Irony and Change; Or, Why Porn is F**king Boring (Or is that Other Way Around?)

Kierkegaard begins the second part of The Concept of Irony exploring the place of irony in shifting or changing of historical eras.

Catholicism was the given actuality for the generation living at the time of the Reformation, and yet it was also the actuality that no longer had validity as such.  Consequently, one actuality collides here with another actuality. (260)

Kierkegaard goes on to explore the difference between the ironist on one hand and the prophet and hero on the other.  The prophet articulates presentiments and the hero battles for the new over the old but the ironist perceives the old “in all its imperfection” (261).

For the ironic subject, the given actuality has lost its validity entirely; it has become for him an imperfect form that is a hindrance everywhere.  But on the other hand, he does not possess the new. . . . He is the one who must pass judgment.  In one sense the ironist is certainly prophetic, because he is continually pointing to something impending, but what it is he does not know.  He is prophetic, but his position and situation are the reverse of the prophet’s. The prophet walks arm in arm with his age, and from this position he glimpses what is coming. . . . The ironist, however, has stepped out of line with his age, has turned around and faced it.  That which is hidden from him, lies behind his back, but the actuality he so antagonistically confronts is what he must destroy; upon this he focuses his burning gaze (261).

The negative work of irony here is not of particular phenomena but of the whole, infinite absolute negativity.  Here Kierkegaard begins to drawn heavily on Hegel noting that the ‘negative’ in Hegel’s system is ‘irony’ in actual history.  He then moves on to articulate a position that sounds very much like the Hegel/Kierkegaard synthesis that Zizek promotes.

[S]ince the ironist does not have the new in his power, we might ask how, then, does he destroy the old, and the answer to that must be: he destroys the given actuality by the given actuality itself; but it should be remembered nevertheless that the new principle is present within him [potentially], as possibility.  But by destroying actuality by means of actuality itself, he enlists in the service of world irony.  In his Geschichte der Philosophie, Hegel says: “All dialectic allows as valid that which is to be valid as if it were valid, allows inner destruction to develop in it – the universal irony of the world” (262). [emphasis mine]

The means of destruction are provided by what is to be destroyed.  Let me take an example that may be more or less controversial depending on my reader.  I grew up with pornography being a dark, shrouded and heinous sin.  In my evangelical youth I remember various works emerging to deal with this problem.  Pornography was treated like acid.  To even inadvertently cast a less-than-pure glance over a cheerleader as you (religiously) watched football was to risk being splashed with its scarring spew.  Eye poison.

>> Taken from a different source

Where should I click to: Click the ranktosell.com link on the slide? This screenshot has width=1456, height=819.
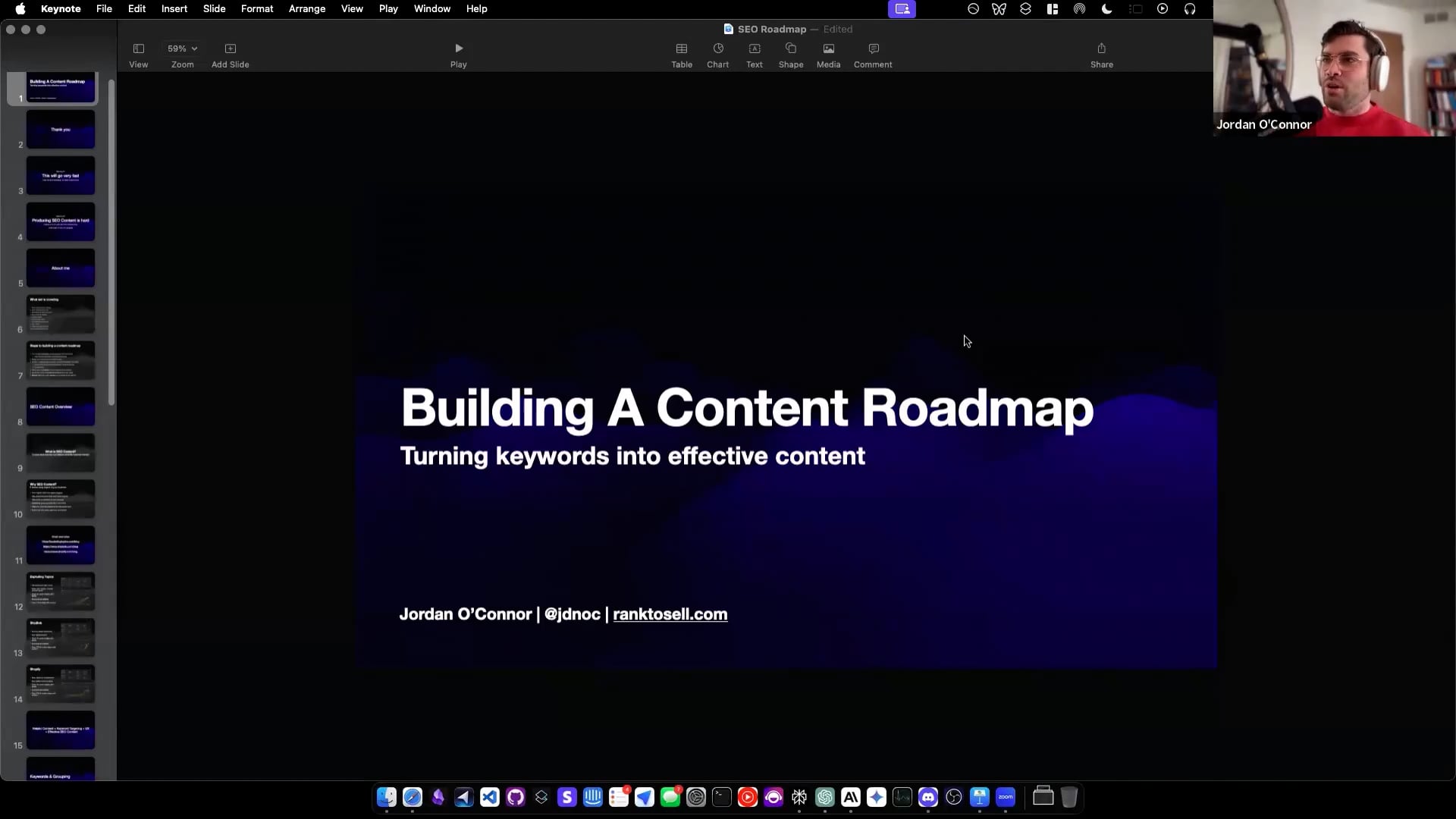tap(670, 614)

Now I can appreciate the need to address pornography on a number of levels but I began to see this approach heaping supernatural power on nearly every form of possible sexual expression.  Now for any of you wander off the straight and narrow path of internet browsing (perhaps finding less-than-legal sites for sampling music or whatever) it does not take much to come across some pretty hardcore stuff.  First glances raise all that historical baggage but then I actually looked at what was being promoted.  How incredibly unattractive and downright boring this stuff is.  I can see why the industry has to be the fastest evolving in terms of technology and expression because it plays out so quickly.  In other words the seeds of its destruction are within.  I am not looking to downplay the reality of addictions.  I mean getting drunk becomes pretty boring as well.  The question may be to help people into a space where they can see clearly what is at play and name it for themselves as opposed to having someone else name it for them.  Or at least to understand where these names come from and who is invested in them.

Now perhaps we can move on to economics . . .

Kierkegaard’s The Concept of Irony – Mid-Point Reflections

I have to say that The Concept of Irony has been a pleasant surprise.  It has provided a sorely needed introduction to Socrates.  Kierkegaard’s continual engagement with Hegel has also been helpful.  Surprisingly this engagement is primarily positive.  Hegel is an authoritative source to which Kierkegaard consistently appeals.

The method of Socrates is a thorough-going negativity.  All is clearing away, nothing is planted or established.  Kierkegaard reflects on the role of Socrates’ daimon as enabling a shift away from both state and religious control.  The daimon is not to be equated with consciousness but is a sort of necessary shift for the possibility of individuality.  Instead of state law or religious oracle there is now an internal / external authority.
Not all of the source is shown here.